Provided records START

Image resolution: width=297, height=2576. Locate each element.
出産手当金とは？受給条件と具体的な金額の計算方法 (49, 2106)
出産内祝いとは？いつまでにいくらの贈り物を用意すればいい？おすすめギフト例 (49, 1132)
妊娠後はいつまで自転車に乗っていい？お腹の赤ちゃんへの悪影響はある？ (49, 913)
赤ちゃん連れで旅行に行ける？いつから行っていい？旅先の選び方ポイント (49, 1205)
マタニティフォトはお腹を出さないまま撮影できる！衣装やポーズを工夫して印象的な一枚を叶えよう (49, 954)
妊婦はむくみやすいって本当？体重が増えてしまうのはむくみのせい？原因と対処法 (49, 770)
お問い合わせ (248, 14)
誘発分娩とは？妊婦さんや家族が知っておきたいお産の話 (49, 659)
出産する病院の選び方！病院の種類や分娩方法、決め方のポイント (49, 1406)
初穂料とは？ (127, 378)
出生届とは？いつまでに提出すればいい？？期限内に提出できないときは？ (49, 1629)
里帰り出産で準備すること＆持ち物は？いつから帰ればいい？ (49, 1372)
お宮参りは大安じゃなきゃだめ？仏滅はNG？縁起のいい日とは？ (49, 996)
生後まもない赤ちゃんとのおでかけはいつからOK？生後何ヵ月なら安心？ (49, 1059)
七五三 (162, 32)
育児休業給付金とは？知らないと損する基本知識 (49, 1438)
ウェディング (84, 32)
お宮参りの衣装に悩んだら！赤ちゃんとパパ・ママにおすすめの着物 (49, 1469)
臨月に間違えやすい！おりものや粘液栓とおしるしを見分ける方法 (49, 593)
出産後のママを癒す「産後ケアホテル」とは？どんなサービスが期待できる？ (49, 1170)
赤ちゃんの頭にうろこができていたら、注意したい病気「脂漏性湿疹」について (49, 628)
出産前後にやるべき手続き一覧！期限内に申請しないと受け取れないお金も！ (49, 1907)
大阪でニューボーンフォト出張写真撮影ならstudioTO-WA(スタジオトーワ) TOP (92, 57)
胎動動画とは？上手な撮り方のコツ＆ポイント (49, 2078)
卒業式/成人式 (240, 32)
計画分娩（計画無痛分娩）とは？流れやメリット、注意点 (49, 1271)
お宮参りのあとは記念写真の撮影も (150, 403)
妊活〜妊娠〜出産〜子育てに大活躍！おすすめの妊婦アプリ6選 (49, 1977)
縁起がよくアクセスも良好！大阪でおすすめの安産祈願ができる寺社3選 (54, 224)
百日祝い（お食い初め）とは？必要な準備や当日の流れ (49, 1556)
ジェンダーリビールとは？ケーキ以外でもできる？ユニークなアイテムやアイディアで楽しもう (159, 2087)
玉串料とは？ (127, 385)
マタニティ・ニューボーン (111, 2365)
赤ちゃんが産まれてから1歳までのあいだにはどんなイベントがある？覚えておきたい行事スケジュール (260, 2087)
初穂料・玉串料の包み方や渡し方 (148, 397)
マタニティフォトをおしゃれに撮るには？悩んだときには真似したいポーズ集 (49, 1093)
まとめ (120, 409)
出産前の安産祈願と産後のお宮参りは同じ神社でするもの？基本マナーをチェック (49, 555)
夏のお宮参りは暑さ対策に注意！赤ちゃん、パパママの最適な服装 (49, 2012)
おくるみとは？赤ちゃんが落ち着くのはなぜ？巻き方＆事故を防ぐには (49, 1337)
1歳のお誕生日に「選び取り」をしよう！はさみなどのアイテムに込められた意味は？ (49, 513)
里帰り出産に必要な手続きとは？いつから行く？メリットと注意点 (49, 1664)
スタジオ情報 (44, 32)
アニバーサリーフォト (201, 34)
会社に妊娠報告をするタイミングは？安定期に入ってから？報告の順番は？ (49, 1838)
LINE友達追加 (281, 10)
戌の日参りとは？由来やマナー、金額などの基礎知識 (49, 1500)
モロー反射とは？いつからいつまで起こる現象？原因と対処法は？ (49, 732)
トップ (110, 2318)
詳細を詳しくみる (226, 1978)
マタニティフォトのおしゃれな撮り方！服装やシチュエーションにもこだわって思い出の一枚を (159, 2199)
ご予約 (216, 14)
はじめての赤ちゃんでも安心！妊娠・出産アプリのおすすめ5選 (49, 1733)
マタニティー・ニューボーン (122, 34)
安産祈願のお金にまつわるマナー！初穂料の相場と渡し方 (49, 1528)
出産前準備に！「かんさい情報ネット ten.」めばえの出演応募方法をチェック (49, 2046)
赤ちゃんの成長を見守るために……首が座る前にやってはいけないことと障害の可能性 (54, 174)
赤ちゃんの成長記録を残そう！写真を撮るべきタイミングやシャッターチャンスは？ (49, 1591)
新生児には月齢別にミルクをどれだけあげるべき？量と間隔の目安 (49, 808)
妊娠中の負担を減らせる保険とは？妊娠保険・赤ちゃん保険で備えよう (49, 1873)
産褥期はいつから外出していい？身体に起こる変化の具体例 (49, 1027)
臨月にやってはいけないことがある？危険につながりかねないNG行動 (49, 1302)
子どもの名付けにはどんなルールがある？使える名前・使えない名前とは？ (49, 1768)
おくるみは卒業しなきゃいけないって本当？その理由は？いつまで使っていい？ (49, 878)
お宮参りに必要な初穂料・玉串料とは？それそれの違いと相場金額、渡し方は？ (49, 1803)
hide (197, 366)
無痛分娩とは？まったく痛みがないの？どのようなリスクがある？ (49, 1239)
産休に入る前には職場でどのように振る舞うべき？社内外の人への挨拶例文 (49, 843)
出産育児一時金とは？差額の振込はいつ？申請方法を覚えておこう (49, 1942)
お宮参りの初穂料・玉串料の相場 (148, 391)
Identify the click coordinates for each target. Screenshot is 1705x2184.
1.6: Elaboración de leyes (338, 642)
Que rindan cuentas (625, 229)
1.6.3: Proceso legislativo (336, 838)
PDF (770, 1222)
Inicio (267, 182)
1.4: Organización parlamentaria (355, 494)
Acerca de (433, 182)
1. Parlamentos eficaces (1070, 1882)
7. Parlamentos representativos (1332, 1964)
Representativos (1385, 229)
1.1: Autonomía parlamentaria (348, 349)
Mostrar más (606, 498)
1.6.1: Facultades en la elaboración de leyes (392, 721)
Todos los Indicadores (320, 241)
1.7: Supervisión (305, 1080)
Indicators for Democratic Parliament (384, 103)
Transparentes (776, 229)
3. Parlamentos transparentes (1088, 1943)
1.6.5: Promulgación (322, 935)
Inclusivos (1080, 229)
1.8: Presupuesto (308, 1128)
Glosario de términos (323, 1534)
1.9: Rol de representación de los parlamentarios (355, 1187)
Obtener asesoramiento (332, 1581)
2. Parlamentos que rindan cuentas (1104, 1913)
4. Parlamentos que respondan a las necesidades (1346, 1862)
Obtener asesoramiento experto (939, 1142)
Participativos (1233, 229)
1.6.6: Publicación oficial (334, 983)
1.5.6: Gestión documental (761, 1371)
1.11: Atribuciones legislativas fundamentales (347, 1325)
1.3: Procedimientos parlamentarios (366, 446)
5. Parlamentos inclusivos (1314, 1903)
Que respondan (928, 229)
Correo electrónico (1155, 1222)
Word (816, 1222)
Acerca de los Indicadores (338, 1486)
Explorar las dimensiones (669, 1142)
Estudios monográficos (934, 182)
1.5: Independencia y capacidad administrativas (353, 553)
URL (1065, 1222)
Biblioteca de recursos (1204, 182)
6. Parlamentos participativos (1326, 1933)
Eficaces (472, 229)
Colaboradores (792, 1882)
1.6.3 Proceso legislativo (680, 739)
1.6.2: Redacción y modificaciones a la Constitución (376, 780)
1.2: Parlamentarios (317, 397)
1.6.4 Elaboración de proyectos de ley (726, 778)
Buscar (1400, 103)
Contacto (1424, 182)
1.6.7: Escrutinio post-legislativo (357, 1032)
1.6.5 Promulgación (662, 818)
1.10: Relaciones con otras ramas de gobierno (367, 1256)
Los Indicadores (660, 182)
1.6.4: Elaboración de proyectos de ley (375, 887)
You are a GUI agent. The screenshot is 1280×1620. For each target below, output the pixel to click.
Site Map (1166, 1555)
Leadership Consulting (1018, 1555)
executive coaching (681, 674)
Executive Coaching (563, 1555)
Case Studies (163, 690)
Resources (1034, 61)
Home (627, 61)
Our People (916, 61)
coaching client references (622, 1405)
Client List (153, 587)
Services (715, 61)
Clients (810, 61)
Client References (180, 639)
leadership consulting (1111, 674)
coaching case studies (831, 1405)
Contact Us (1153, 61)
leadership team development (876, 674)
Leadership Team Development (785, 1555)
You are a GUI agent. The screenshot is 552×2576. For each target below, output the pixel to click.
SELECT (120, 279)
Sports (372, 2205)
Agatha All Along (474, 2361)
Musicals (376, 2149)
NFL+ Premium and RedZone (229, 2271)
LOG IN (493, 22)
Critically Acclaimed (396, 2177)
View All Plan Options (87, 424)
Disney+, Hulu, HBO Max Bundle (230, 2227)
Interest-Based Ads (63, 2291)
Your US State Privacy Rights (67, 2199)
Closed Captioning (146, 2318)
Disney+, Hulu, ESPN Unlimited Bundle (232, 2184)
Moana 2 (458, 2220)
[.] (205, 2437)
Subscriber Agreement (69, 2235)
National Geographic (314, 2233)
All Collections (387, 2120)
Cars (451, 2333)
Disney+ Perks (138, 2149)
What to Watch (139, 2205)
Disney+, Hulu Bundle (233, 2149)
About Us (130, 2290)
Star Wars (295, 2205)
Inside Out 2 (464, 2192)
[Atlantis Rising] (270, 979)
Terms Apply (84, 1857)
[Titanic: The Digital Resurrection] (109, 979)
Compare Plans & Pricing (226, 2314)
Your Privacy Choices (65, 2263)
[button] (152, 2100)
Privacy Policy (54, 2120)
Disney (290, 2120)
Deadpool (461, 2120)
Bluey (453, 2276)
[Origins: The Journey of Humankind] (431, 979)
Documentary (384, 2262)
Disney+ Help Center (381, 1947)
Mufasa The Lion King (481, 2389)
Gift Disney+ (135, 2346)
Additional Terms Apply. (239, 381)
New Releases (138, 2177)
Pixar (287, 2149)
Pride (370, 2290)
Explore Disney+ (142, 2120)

Provided records END

## Assignment
Copy the records above exactly, from the first line through the line containing "マタニティー・ニューボーン (122, 34)", and include nothing else.

## Answer to this problem
Image resolution: width=297, height=2576. Locate each element.
出産手当金とは？受給条件と具体的な金額の計算方法 (49, 2106)
出産内祝いとは？いつまでにいくらの贈り物を用意すればいい？おすすめギフト例 (49, 1132)
妊娠後はいつまで自転車に乗っていい？お腹の赤ちゃんへの悪影響はある？ (49, 913)
赤ちゃん連れで旅行に行ける？いつから行っていい？旅先の選び方ポイント (49, 1205)
マタニティフォトはお腹を出さないまま撮影できる！衣装やポーズを工夫して印象的な一枚を叶えよう (49, 954)
妊婦はむくみやすいって本当？体重が増えてしまうのはむくみのせい？原因と対処法 (49, 770)
お問い合わせ (248, 14)
誘発分娩とは？妊婦さんや家族が知っておきたいお産の話 (49, 659)
出産する病院の選び方！病院の種類や分娩方法、決め方のポイント (49, 1406)
初穂料とは？ (127, 378)
出生届とは？いつまでに提出すればいい？？期限内に提出できないときは？ (49, 1629)
里帰り出産で準備すること＆持ち物は？いつから帰ればいい？ (49, 1372)
お宮参りは大安じゃなきゃだめ？仏滅はNG？縁起のいい日とは？ (49, 996)
生後まもない赤ちゃんとのおでかけはいつからOK？生後何ヵ月なら安心？ (49, 1059)
七五三 (162, 32)
育児休業給付金とは？知らないと損する基本知識 (49, 1438)
ウェディング (84, 32)
お宮参りの衣装に悩んだら！赤ちゃんとパパ・ママにおすすめの着物 (49, 1469)
臨月に間違えやすい！おりものや粘液栓とおしるしを見分ける方法 (49, 593)
出産後のママを癒す「産後ケアホテル」とは？どんなサービスが期待できる？ (49, 1170)
赤ちゃんの頭にうろこができていたら、注意したい病気「脂漏性湿疹」について (49, 628)
出産前後にやるべき手続き一覧！期限内に申請しないと受け取れないお金も！ (49, 1907)
大阪でニューボーンフォト出張写真撮影ならstudioTO-WA(スタジオトーワ) TOP (92, 57)
胎動動画とは？上手な撮り方のコツ＆ポイント (49, 2078)
卒業式/成人式 (240, 32)
計画分娩（計画無痛分娩）とは？流れやメリット、注意点 (49, 1271)
お宮参りのあとは記念写真の撮影も (150, 403)
妊活〜妊娠〜出産〜子育てに大活躍！おすすめの妊婦アプリ6選 (49, 1977)
縁起がよくアクセスも良好！大阪でおすすめの安産祈願ができる寺社3選 (54, 224)
百日祝い（お食い初め）とは？必要な準備や当日の流れ (49, 1556)
ジェンダーリビールとは？ケーキ以外でもできる？ユニークなアイテムやアイディアで楽しもう (159, 2087)
玉串料とは？ (127, 385)
マタニティ・ニューボーン (111, 2365)
赤ちゃんが産まれてから1歳までのあいだにはどんなイベントがある？覚えておきたい行事スケジュール (260, 2087)
初穂料・玉串料の包み方や渡し方 (148, 397)
マタニティフォトをおしゃれに撮るには？悩んだときには真似したいポーズ集 (49, 1093)
まとめ (120, 409)
出産前の安産祈願と産後のお宮参りは同じ神社でするもの？基本マナーをチェック (49, 555)
夏のお宮参りは暑さ対策に注意！赤ちゃん、パパママの最適な服装 (49, 2012)
おくるみとは？赤ちゃんが落ち着くのはなぜ？巻き方＆事故を防ぐには (49, 1337)
1歳のお誕生日に「選び取り」をしよう！はさみなどのアイテムに込められた意味は？ (49, 513)
里帰り出産に必要な手続きとは？いつから行く？メリットと注意点 (49, 1664)
スタジオ情報 (44, 32)
アニバーサリーフォト (201, 34)
会社に妊娠報告をするタイミングは？安定期に入ってから？報告の順番は？ (49, 1838)
LINE友達追加 (281, 10)
戌の日参りとは？由来やマナー、金額などの基礎知識 (49, 1500)
モロー反射とは？いつからいつまで起こる現象？原因と対処法は？ (49, 732)
トップ (110, 2318)
詳細を詳しくみる (226, 1978)
マタニティフォトのおしゃれな撮り方！服装やシチュエーションにもこだわって思い出の一枚を (159, 2199)
ご予約 (216, 14)
はじめての赤ちゃんでも安心！妊娠・出産アプリのおすすめ5選 (49, 1733)
マタニティー・ニューボーン (122, 34)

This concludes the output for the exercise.